Note: Images may be inserted into your messages by uploading a file attachment (see "Manage Attachments"). Even though it doesn't appear when previewed, the image will appear at the end of your message once it is posted.
Register Latest Topics
 
 
 


Reply
  Author   Comment  
gilgongo

Registered:
Posts: 19
Reply with quote  #1 
I'm designing a dashboard for a computer systems control center which needs to display the status of three main types of information on a screen on a wall:

A: "Binary" states: things that are either "up" or "down" (and therefore in "alert")

B: "Analogue" states with alerts configured: things like memory use, where anything over a threshold for a certain time triggers an alert

C: "Analogue" states without alerts configured

In total, there may be about 500 things that will need to be monitored. About half would be either type "A" or "B".

Given so many thing to monitor in a limited screen space, and the need to avoid making the dashboard interactive, my first approach was to have the dashboard show only those of type "A" and "B" when they are in alert. Type "C" would display permanently, perhaps disappearing if they weren't in alert to give room for things that were.

When I mocked up this approach it made people think they'd be relying too much on the accuracy of the alert algorithms. They preferred to see everything all the time, whether or not anything was in alert, so as to form a "picture" of the state of the world. They also worried about the potentially negative effect of showing things in different positions depending on the state of other things.

So we've agreed that they'll simply have a large screen with a lot of things on it.

However, I'm curious as to what people here think about this idea. I even thought about the individual display devices being able automatically to grow into the available space to show more detailed information if they were able. A sort of "responsive dashboard", if you will.

Has anyone tried this? I can't immediately find any examples of such an approach. 




__________________
User Experience Designer - London, UK
PeterRobinson

Registered:
Posts: 33
Reply with quote  #2 
Hello, we have tried something similar and found that it was a difficult decision whether to show only those with alerts.
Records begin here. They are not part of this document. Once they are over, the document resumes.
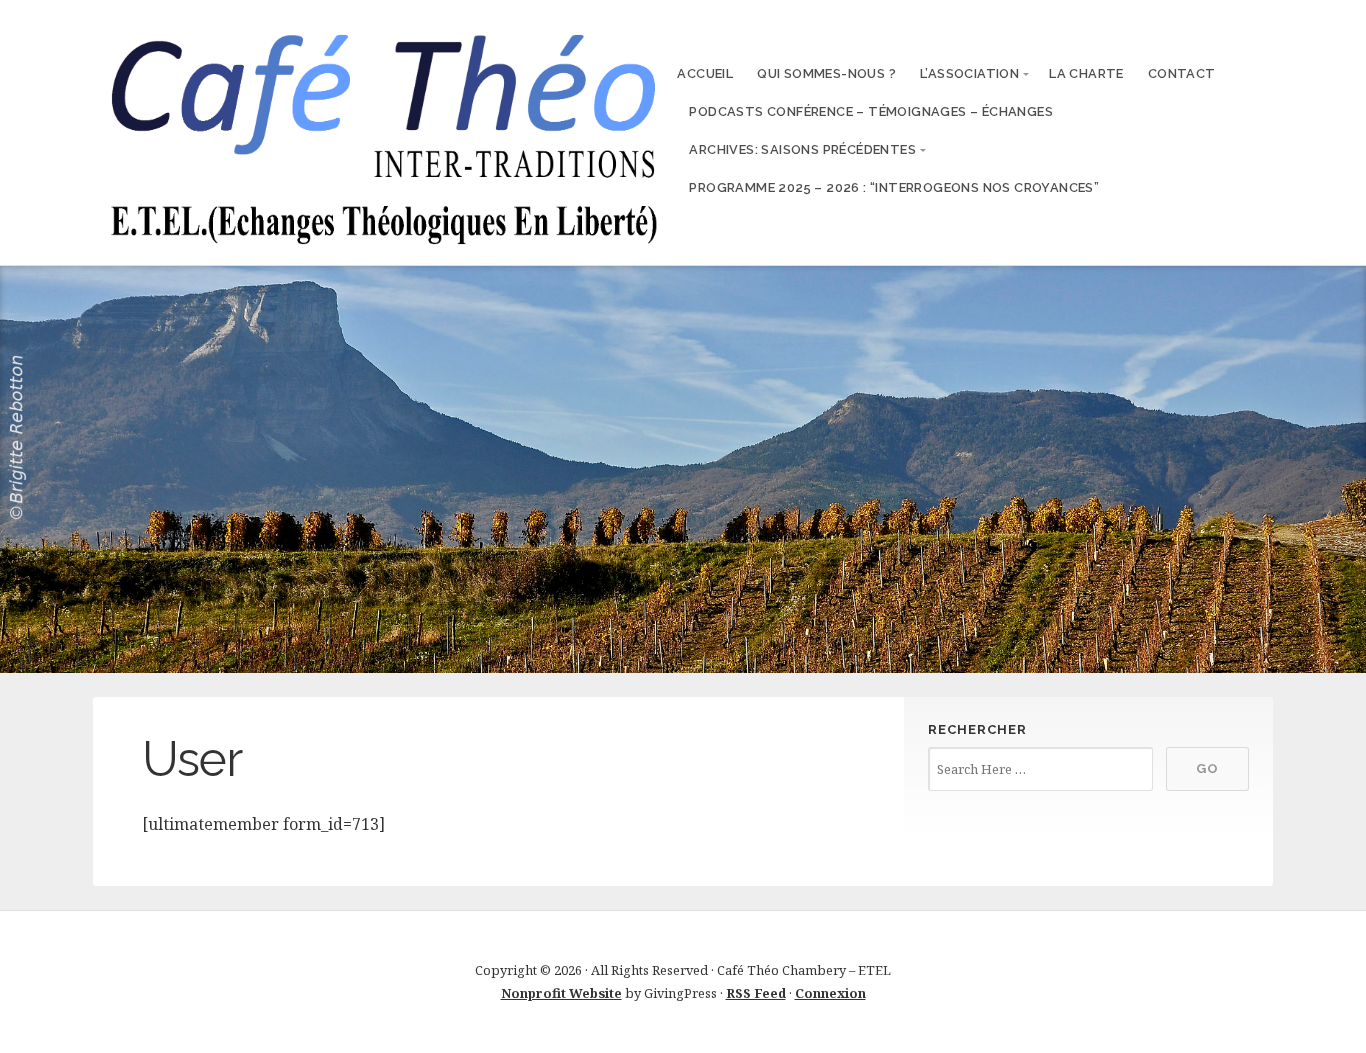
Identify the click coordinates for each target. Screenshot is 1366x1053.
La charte (1086, 73)
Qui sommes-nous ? (826, 73)
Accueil (705, 73)
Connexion (830, 993)
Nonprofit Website (561, 993)
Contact (1182, 73)
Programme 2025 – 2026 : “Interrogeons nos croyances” (894, 187)
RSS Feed (756, 993)
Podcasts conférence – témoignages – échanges (871, 111)
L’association (969, 73)
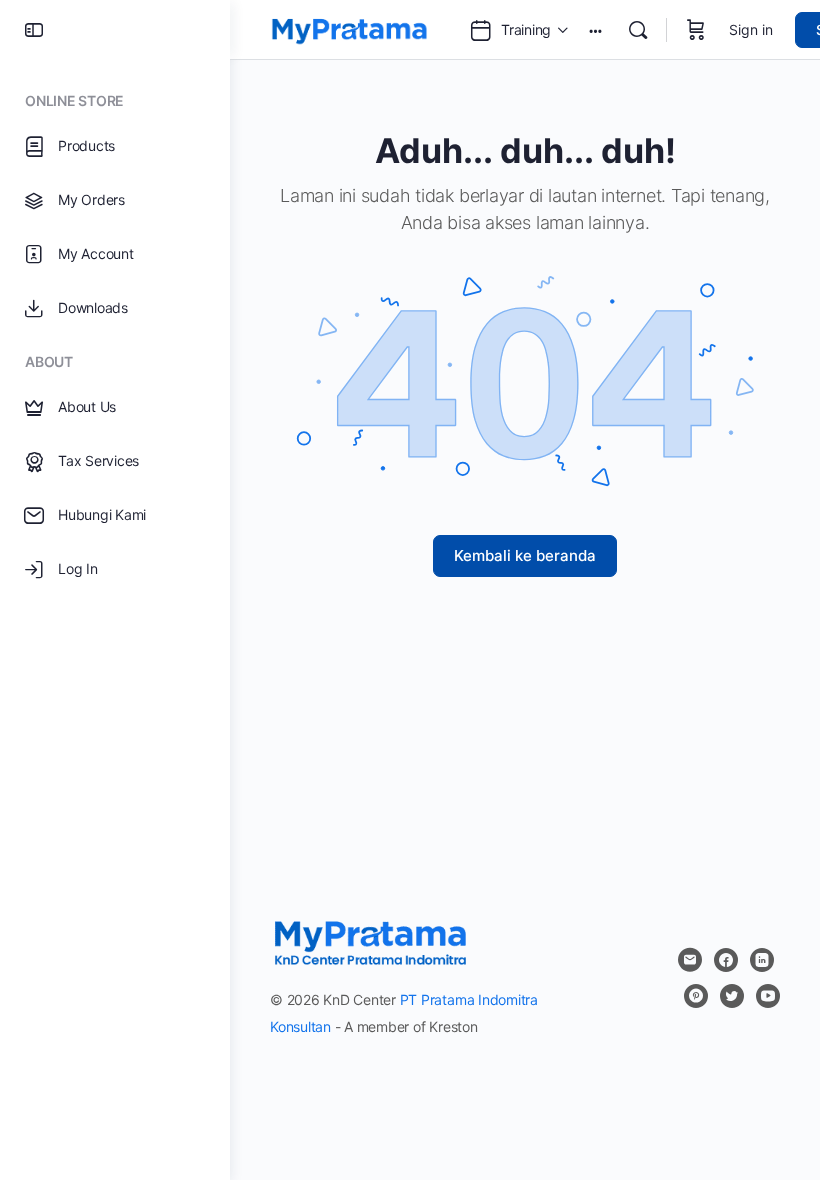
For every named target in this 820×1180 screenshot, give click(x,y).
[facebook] (726, 960)
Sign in (751, 29)
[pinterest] (696, 996)
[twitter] (732, 996)
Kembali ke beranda (525, 555)
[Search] (638, 30)
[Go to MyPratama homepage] (349, 28)
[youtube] (768, 996)
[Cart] (696, 30)
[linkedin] (762, 960)
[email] (690, 960)
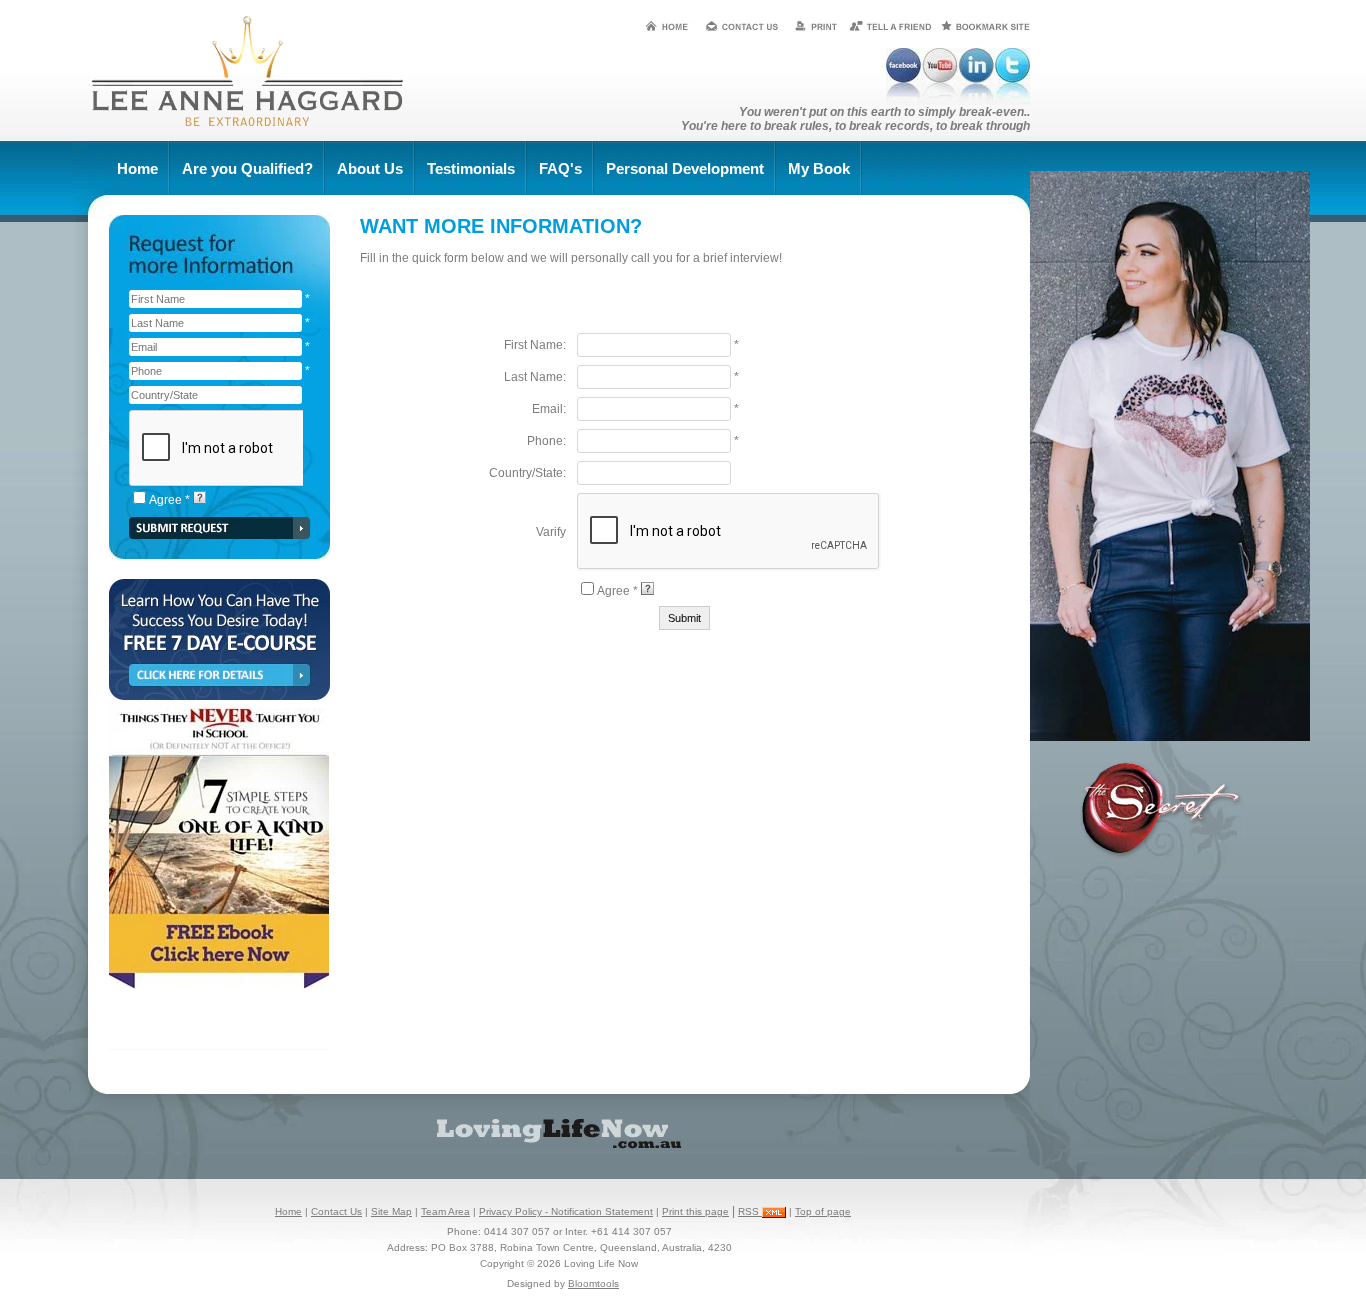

If showing everything, even though the number of devices remains roughly constant over the short term, and the viewer gets used to particular things in a set place, that does change over the longer term as devices are added or removed, so the problem remains, though to a lesser extent than if only things with alerts are visible.

We found it useful to group the devices into classes, whether applications, type of devices, whatever, something meaningful, and sort them on something like utilisation, descending, for those that have that type of measure. This then shifts the order of the lists and so it doesn't matter whether it's showing everything or just the alerts. Maybe just show alerting plus the top-n after that?

One issue I have with showing only a binary on/off alert is that it gives no context. If it's on, it's on, but how long has it been on and what's the service level on it? How critical is it that it get immediate attention? What's the relative priority of it compared to others that might also be on?

I look forward to seeing where you go with this.



__________________
Peter Robinson
in Brisbane, Australia
danz

Registered:
Posts: 183
Reply with quote  #3 
Some quick thoughts.

Obviously a large volume of distinct information can be displayed on one limited screen only if is designed with a fixed layout.  An alert 
only dashboard would be difficult to follow. Might work a paginated design with automatic page changes.

Even if the screen allows high resolution, information has to be visible from few meters distance. A reference resolution to design a reasonable visible dashboard can be: 1366x768. 

To efficiently design so much information you need to use condensed representations or techniques. I would name just a few: Short labels or good abbreviations. Sparklines.
Tables with horizontal, vertical or wrapped layout. Histograms. Boxplots. Treemaps. Heatmaps. Maps ( virtual maps, building maps,...).

If it is possible, define and use significant aggregations for parameters. Aggregation can be time based or/and per group based. Robust statistics have to be considered, but also outliers might have sense.

A dynamic sorted table with a refresh rate of a few seconds can be very annoying (see task manager sorted by CPU). If the refresh rate is more than few minutes, a sorted table might be preferred. 

Where it has sense it worth to use smoothing algorithms or curve regression methods to approximate time variation and use the results in sparklines. These approximations can be also used to predict alerts.

Save the colors for alert levels only. Avoid icons.

 
gilgongo

Registered:
Posts: 19
Reply with quote  #4 
Thanks Peter - that chimes in pretty well with the feedback I've had on this idea. The grouping into classes is also a good point, which I'm working with the business to further understand. It needs to fit their "mental model" of their system overall before it can make sense to them. 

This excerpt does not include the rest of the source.